'Closing in on half a million pound at least to do a brand change'
Exeter owner Tony Rowe has revealed it will cost the club around £500,000 to undergo the brand change of its existing Chiefs logo at the end of this season. The Chiefs have been under pressure in recent years to stop using their current imagery due to its depiction of a Native American Indian and having researched the issue, they have now adopted a new theme that will come into effect on July 1.
The Gallagher Premiership club will rebrand themselves in line with the Celtic Iron Age Dumnonii Tribe, which encompassed an area covering Devon, Cornwall and parts of Somerset for centuries before the Roman occupation from 43AD, and will also retain the ‘Chiefs’ name.
Rebranding will be a costly exercise for Exeter, however. “I’m guessing at the moment because we still haven’t had all the stuff back, but it is going to be closing on half a million pound at least to do a brand change,” explained long-time club owner Rowe, whose Exeter supporters have even been requested at some away games in the 2021/22 season not to wear Native American headdress.
“We have had to struggle in the last couple of years with covid and to get the money to keep us alive and to keep us here. So it is going to be a big challenge (with rebranding) but we like big challenges at Exeter rugby so we will do it. It won’t be overnight, we will gradually phase out the old image and bring the new imaging in.
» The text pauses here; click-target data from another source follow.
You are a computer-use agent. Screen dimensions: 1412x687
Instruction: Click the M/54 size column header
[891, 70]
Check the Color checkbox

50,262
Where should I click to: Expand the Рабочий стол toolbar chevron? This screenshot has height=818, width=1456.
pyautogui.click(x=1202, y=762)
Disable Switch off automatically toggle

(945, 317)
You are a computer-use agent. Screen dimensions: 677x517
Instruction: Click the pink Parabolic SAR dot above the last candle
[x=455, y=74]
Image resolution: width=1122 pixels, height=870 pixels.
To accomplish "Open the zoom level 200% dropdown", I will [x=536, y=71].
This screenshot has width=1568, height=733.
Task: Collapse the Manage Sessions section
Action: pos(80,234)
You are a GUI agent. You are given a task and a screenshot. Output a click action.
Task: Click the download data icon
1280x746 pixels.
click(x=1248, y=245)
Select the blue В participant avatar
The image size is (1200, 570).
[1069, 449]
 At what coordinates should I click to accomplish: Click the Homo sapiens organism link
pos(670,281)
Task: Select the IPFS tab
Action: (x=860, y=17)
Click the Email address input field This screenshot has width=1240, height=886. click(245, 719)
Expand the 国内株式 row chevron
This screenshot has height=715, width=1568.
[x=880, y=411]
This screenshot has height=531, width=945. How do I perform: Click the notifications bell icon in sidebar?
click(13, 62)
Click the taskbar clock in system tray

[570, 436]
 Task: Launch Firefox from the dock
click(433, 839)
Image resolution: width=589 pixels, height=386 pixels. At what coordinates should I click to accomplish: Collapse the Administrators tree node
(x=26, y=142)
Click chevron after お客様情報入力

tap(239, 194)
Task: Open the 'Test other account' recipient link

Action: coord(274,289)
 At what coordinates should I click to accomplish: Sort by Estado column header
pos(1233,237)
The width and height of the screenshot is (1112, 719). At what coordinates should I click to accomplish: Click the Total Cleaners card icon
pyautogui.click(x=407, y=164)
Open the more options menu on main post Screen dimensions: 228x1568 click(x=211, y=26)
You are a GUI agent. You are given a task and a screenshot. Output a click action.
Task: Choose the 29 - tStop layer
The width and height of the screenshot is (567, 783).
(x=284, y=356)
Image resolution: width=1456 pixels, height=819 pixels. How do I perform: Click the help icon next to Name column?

“We have looked into it to try and make sure that the branding that we adopt now is truly a Devon and Exeter branding. What we don’t want is to find ourselves in the situation we are in now, being accused of the appropriation of somebody else’s image and whatever. It was important that we put a lot of research work in before we made a decision.
“We have come up with an image that we believe portrays a Devon Chieftan from that (pre-Roman) era and that will take effect from July 1, which is our new year, new season. We will introduce the branding on all our shirts and various Exeter-related Chiefs memorabilia, clothing and anything to do with us.”
Rowe felt it was the right time to change even though there was public support telling Exeter not to change. “Two years ago there was a petition, about 7,000 people saying you should change your logo and we also had a petition that raised nearly 10,000 saying don’t change,” he explained.
“It’s where you sit but the board decided the time was right to change. The title ‘Chiefs’ for the first team of a rugby club has been used in Devon rugby clubs for well over 100 years and we decided back in ’98 we didn’t want to be called Exeter Rugby Club, we wanted to be called something else so we decided to call ourselves Exeter Chiefs and asked a commercial artist to produce a logo.
“They came up with an Indian chief’s head, but we have decided the time is right to move on and change and so we have done a lot of research and discovered why for over a century rugby clubs have called their first teams ‘Chiefs’.”